(Stored data)

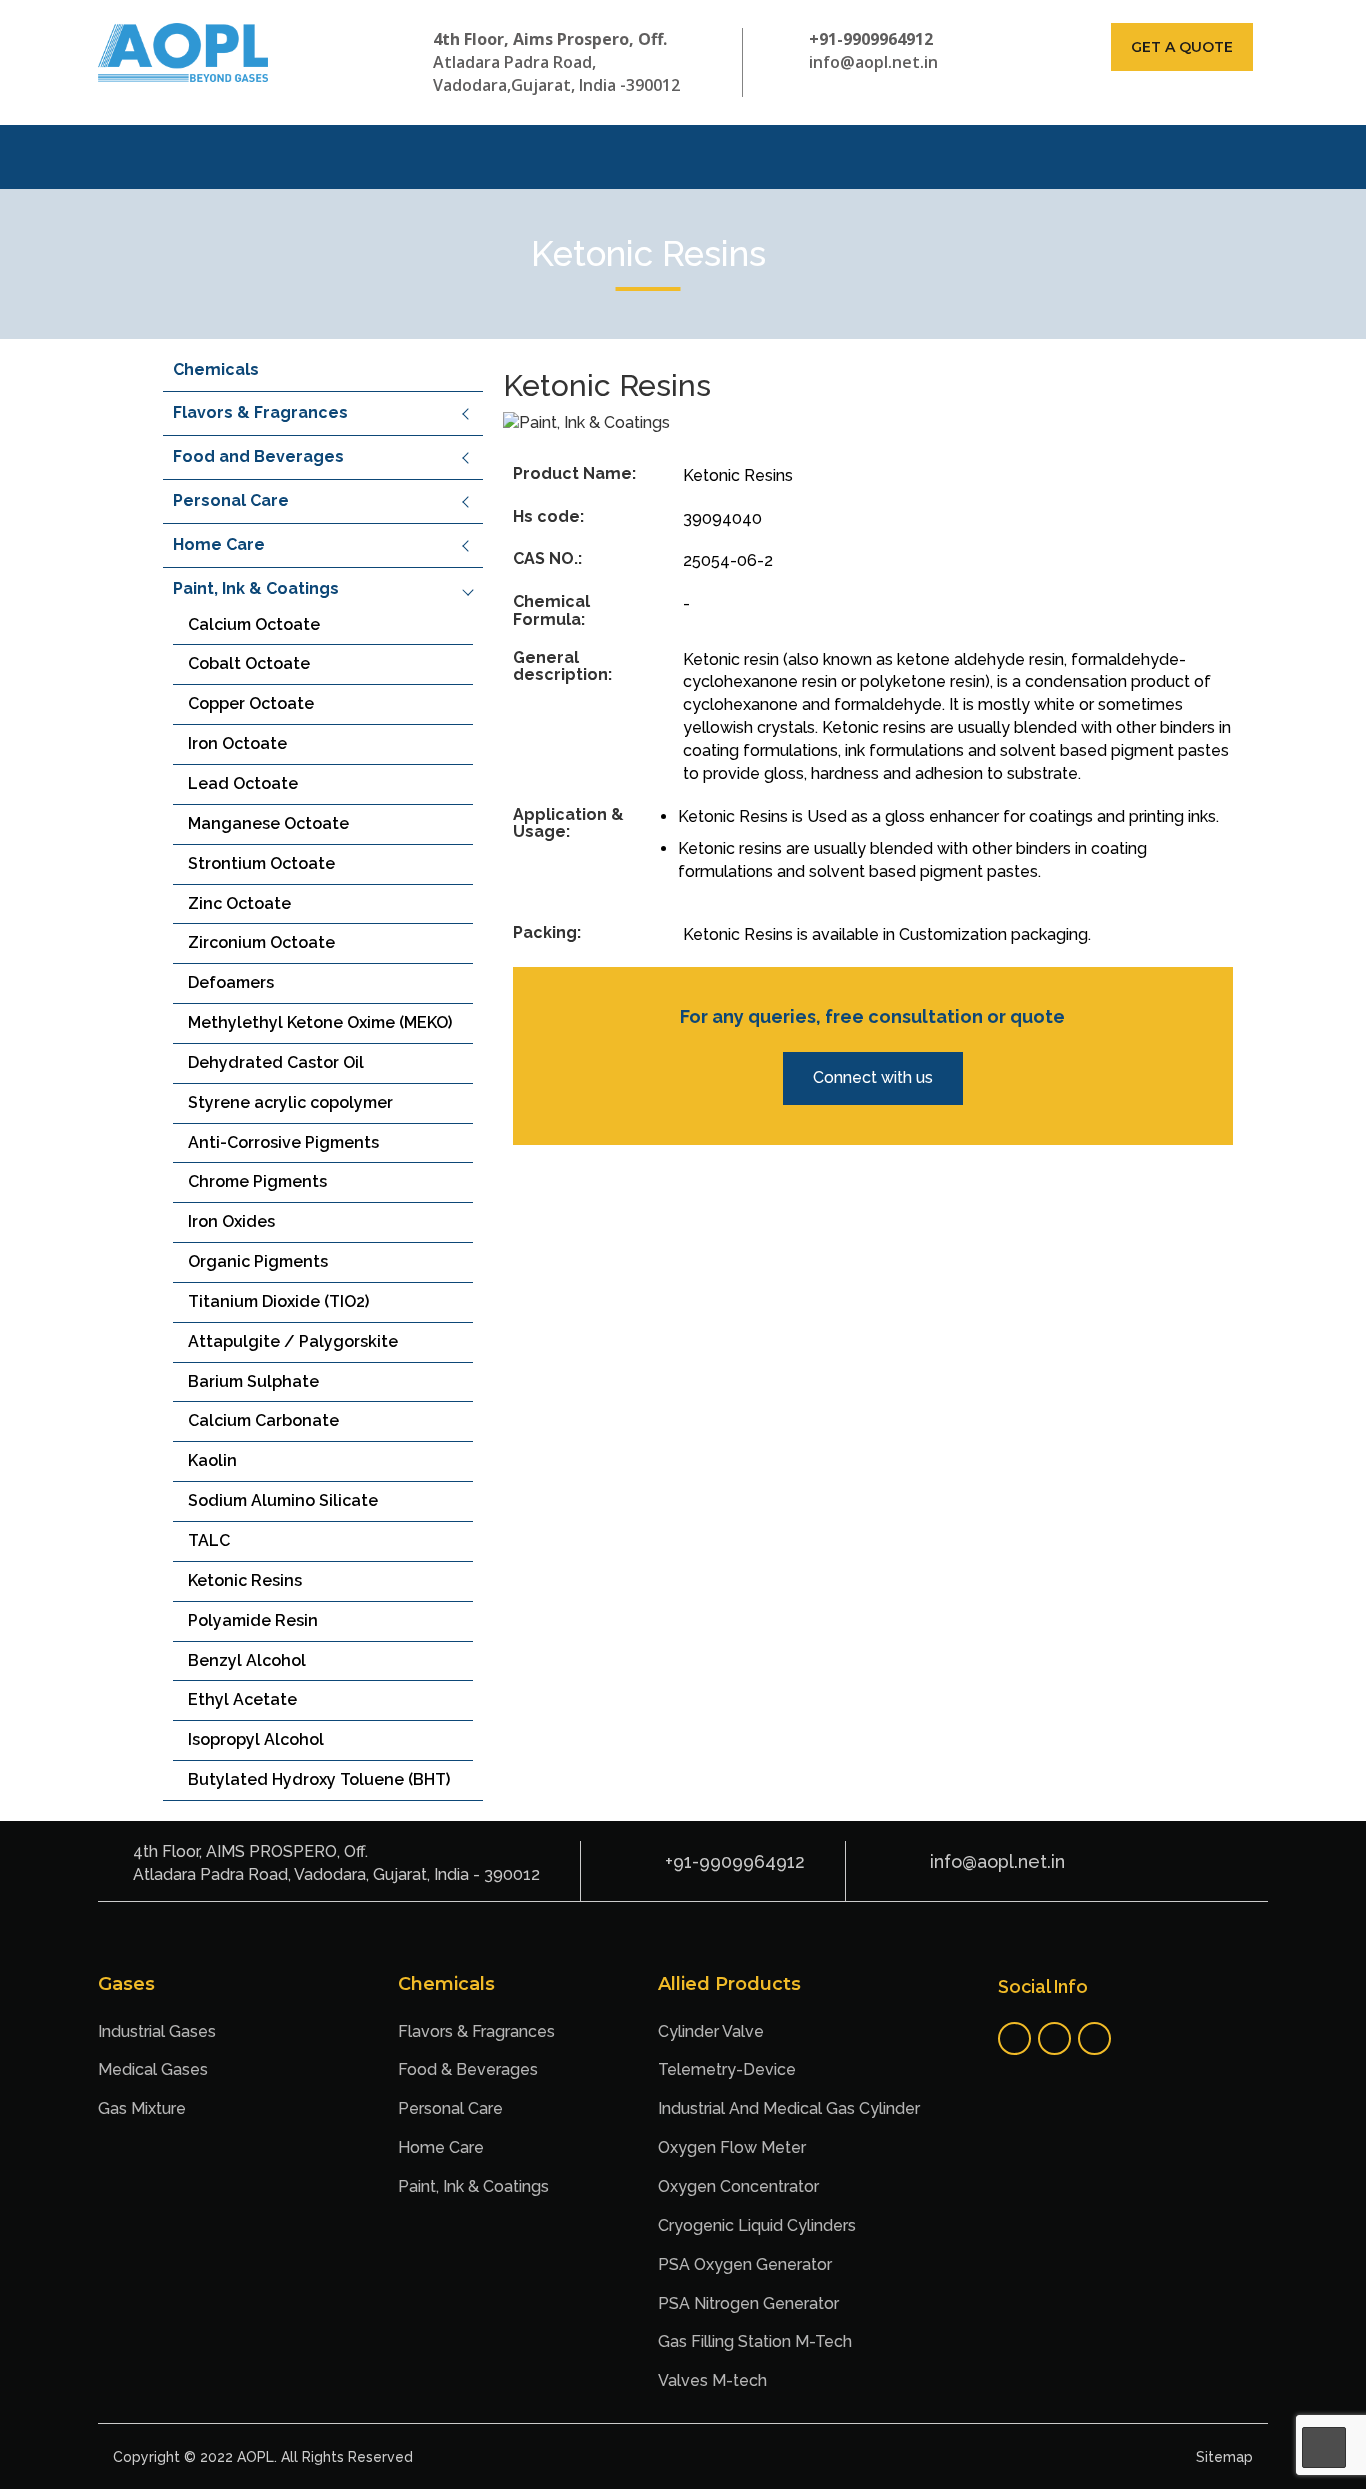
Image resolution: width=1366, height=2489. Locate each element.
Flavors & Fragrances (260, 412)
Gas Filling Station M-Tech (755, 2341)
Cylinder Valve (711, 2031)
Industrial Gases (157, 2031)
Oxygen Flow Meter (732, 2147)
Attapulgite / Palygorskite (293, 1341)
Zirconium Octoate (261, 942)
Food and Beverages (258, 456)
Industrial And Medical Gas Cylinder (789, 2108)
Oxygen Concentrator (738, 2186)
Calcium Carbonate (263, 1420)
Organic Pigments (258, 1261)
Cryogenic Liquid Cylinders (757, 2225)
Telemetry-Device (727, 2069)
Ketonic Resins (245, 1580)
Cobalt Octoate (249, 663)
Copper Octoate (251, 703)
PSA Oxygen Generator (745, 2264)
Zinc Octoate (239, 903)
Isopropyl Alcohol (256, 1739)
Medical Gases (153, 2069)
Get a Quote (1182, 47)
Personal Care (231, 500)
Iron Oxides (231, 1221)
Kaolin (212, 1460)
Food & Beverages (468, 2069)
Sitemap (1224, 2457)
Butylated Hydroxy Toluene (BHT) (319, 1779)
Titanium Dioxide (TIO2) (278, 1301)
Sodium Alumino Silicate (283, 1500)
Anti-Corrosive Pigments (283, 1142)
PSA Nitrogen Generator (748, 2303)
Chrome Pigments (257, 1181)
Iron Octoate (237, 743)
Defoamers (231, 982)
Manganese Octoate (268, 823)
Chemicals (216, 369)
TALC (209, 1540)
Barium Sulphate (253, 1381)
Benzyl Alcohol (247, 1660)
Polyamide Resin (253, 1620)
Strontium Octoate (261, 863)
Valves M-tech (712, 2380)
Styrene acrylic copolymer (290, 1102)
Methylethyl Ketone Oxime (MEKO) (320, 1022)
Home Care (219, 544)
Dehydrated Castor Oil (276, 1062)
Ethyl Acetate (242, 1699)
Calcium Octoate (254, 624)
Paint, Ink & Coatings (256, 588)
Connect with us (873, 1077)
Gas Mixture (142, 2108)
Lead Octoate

### What you should do
Beginning at the line that contains "Chemicals (216, 369)", reproduce every line down to the last line of the entries above, exactly and only those.

### Problem solution
Chemicals (216, 369)
TALC (209, 1540)
Barium Sulphate (253, 1381)
Benzyl Alcohol (247, 1660)
Polyamide Resin (253, 1620)
Strontium Octoate (261, 863)
Valves M-tech (712, 2380)
Styrene acrylic copolymer (290, 1102)
Methylethyl Ketone Oxime (MEKO) (320, 1022)
Home Care (219, 544)
Dehydrated Castor Oil (276, 1062)
Ethyl Acetate (242, 1699)
Calcium Octoate (254, 624)
Paint, Ink & Coatings (256, 588)
Connect with us (873, 1077)
Gas Mixture (142, 2108)
Lead Octoate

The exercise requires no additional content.